Study text ▸
::::

New findings published in the Journal of Neurosurgery could result in a greater push toward mandatory motorcycle helmet use while riding. Researchers at the University of Wisconsin Hospitals and Clinics in Madison found that contrary to prior claims that helmet use is ineffective in preventing cervical spine injuries (CSI) in a crash, using a helmet actually lowers the risk of suffering a CSI and should be worn consistently while operating a motorcycle.
The National Highway Traffic Safety Administration (NHTSA) reported that wearing a helmet while riding a motorcycle spared the lives of 1859 riders in 2016. It projects that 802 lives could have been saved as well with helmet use. Motorcycle helmet use is known to reduce the likelihood of traumatic brain injuries following a collision on the road. Nevertheless, the United States does not have consistent laws requiring riders to wear helmets. The laws in each state vary considerably; some states only require helmet use for riders under the age of 18. In Europe, by contrast, comprehensive laws across the region impose penalties on all riders for failure to wear a protective helmet.
One of the reasons cited for the absence of stricter helmet laws is the belief that wearing a helmet may lead to an increased risk of CSI in a crash. Numerous studies have investigated this link and results have been mixed, though the majority of studies do not support the conclusion that there is a higher incidence of CSI among helmet wearing cyclists. The current study by the University of Wisconsin concluded that there is no relationship between helmet use and higher risks of CSI. Instead, they found that helmets provide some degree of protection while operating a motorcycle.

::::

Prompt 1 ▸ Reproduce the part of the motorcycle helmet article starting at "One of the reasons" and ending at "protection while operating a motorcycle.".
Prompt 2 ▸ Resume the motorcycle helmet article from its last sentence and keep writing.
You can set aside the listing after the motorcycle helmet article; none of it is used.

Dataset excerpt ▸

::::

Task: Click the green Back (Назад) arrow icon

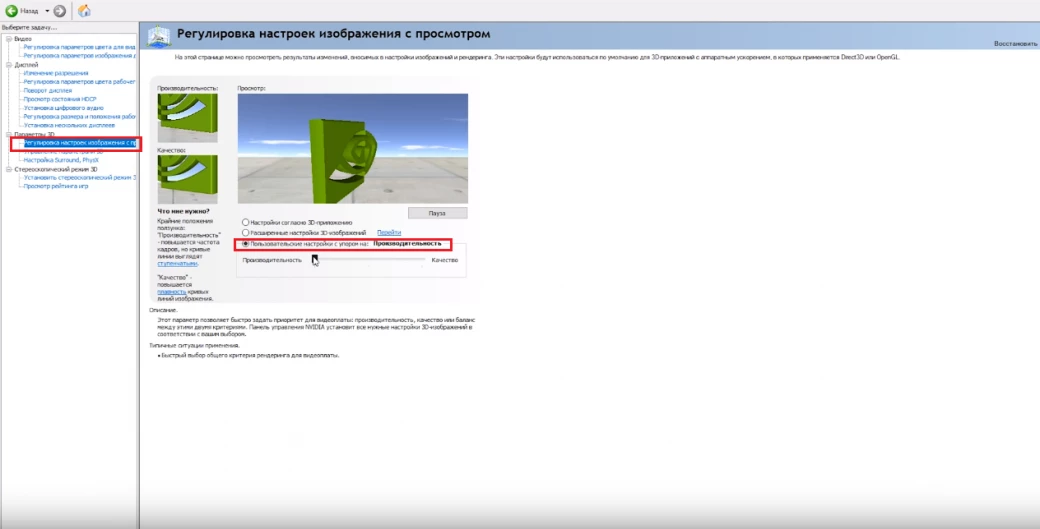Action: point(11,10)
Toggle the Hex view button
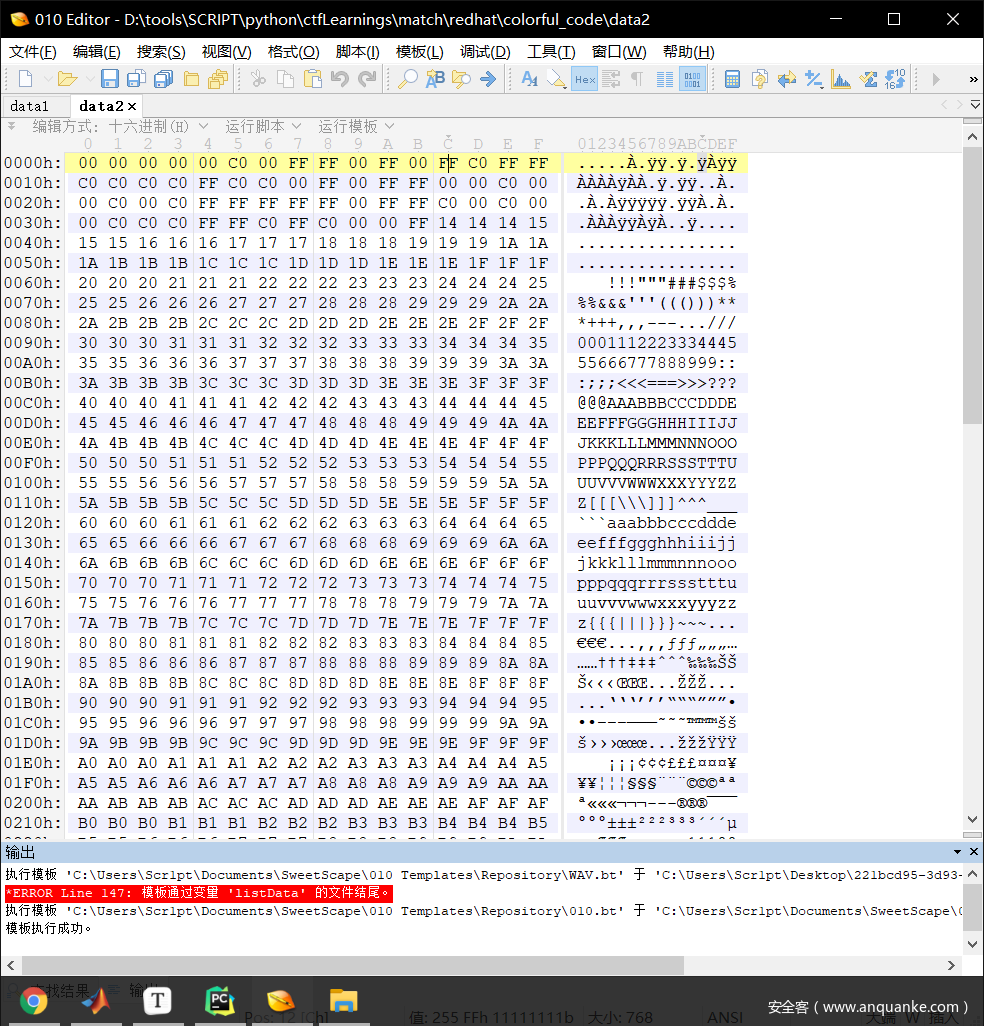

::::

Response area 1 ▸
One of the reasons cited for the absence of stricter helmet laws is the belief that wearing a helmet may lead to an increased risk of CSI in a crash. Numerous studies have investigated this link and results have been mixed, though the majority of studies do not support the conclusion that there is a higher incidence of CSI among helmet wearing cyclists. The current study by the University of Wisconsin concluded that there is no relationship between helmet use and higher risks of CSI. Instead, they found that helmets provide some degree of protection while operating a motorcycle.

Response area 2 ▸
In the study, researchers examined 1061 patients who were treated for injuries sustained during a motorcycle crash between 2010 and 2015. Of this group, 30.4 percent of riders were wearing helmets and 69.6 percent were not wearing helmets when the crash occurred. In patients who were not wearing helmets, cervical spine fractures were more common – 10.8 percent of non-helmeted patients were diagnosed with a cervical spine fracture as compared to 4.6 percent of helmeted patients. The patients who wore helmets also suffered fewer ligament injuries. These findings were determined to be statistically significant in demonstrating that wearing a helmet in a crash can reduce the incidence of sustaining a CSI, especially a cervical spine fracture.